I need not have worried. The magic was still there. In his pantheon of literary heroes and heroines, Giuseppe di Lampedusa reserved the highest places for the authors he called creatori di mondi. Rosemary Sutcliff was such a writer, a creator of worlds, lost worlds, often worlds of lost causes, of the departing legions, of Arthurian Britain, of the last stand of the Lakeland Norsemen against the knights of William Rufus. But they are not simply worlds of battle-axes and war horns. Her imagination encompassed the natural world, a feeling for its rites and a knowledge of its workings. Some of her most beautiful passages describe the changing of seasons, the ways of wolf packs, the flights of wild geese, the solitudes of the east coast marshes. And no one (except perhaps Kipling) has handled the death of a devoted dog better than she did in Dawn Wind.
Rereading Sutcliff was not merely a pleasure. It made me understand how much her writing had influenced me – without my realizing it. Her way of looking at a landscape, her feel for the forces that fashioned it, her understanding of the people who were its inhabitants – all these, I can see now, have influenced the way I look at landscapes and perhaps the way I have described them.
Writing about Kipling in 1960, Rosemary Sutcliff lamented the fact that his Puck stories, Puck of Pook’s Hill and Rewards and Fairies, were ‘in almost total eclipse’. So alas are her own tales, the best of them stretching back from 1066 through the Saxon invasions to the Bronze Age. They are under-read and under-regarded, and the OUP editions have been replaced by meagre unillustrated paperbacks.
Learning history by rote, memorizing the order of kings and queens, has mercifully been abolished, but it has been replaced by something worse: history taught on an unstructured basis of unconnected themes that leaves children recognizing only two epochs divided by the railway age, their own and ‘the olden days’.
Children would have a far better idea of history if they read Kipling and Sutcliff, whose writings give a magical sense of a multi-layered past that any intelligent child can understand. They would not learn that the British are the best, that languages are unimportant or that you can defeat the greatest general in the world if you learn to play the Field Game at Eton. But they would acquire a real sense of the past, of its intricacies and connections, of the way one small island has been able to renew itself generation after generation.

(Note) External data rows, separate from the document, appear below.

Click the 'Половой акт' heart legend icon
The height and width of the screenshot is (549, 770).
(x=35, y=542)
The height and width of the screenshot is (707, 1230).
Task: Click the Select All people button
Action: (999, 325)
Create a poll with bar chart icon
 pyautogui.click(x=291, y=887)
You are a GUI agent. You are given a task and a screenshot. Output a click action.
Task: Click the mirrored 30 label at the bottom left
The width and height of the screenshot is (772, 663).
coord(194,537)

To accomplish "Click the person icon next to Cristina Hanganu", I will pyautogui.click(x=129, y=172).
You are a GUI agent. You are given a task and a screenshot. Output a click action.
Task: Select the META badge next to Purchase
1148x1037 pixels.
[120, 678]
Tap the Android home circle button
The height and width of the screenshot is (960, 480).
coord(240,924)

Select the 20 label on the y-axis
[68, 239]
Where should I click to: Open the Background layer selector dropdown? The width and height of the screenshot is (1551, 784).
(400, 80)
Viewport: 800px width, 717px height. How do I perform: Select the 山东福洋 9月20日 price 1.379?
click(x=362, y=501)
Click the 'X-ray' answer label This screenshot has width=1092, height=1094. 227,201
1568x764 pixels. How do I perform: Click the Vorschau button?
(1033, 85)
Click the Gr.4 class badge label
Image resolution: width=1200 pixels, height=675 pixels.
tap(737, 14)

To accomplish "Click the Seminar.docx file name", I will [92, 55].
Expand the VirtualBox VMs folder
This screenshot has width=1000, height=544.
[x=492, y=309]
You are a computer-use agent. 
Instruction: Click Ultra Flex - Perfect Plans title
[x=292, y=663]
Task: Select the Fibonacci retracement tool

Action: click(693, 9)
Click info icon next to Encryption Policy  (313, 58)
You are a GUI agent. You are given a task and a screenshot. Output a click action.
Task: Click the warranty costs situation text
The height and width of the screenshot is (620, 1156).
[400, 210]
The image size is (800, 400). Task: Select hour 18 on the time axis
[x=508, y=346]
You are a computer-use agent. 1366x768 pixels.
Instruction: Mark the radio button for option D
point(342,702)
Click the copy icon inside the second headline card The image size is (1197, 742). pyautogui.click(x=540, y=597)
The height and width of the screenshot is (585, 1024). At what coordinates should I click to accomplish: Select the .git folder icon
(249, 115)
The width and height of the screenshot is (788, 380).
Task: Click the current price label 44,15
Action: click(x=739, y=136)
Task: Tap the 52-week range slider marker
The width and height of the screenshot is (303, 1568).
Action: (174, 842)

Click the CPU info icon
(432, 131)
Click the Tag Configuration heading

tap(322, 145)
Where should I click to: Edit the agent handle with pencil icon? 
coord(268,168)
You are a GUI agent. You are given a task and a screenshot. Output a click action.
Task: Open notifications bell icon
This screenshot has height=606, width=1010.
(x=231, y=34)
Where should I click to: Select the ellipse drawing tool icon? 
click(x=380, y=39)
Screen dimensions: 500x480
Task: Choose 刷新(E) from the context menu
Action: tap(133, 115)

Extract from Slightly Foxed Issue 4 © David Gilmour 2004
Rosemary Sutcliff once admitted that she could not get inside ‘the medieval mind’. She was at her best writing about Roman Britain and Saxon England, two worlds combined in The Lantern Bearers. Other fine novels of this era still in print include The Eagle of the Ninth and its sequel The Silver Branch. ‘The Builder of Roads and Drainer of Marshes’ in Outcast is clearly inspired by Kipling’s Roman centurion who pleads with the Legate not to send him to Rome ‘where laurel crowns are won’:
Let me work here for Britain’s sake – at any task you will –
A marsh to drain, a road to make or native troops to drill.
About the contributor
At the age of 14 David Gilmour abandoned Rosemary Sutcliff and embraced – in adolescent dialectical confusion – Hermann Hesse and Ernest Hemingway. He did not, however, read this humourless pair to his children.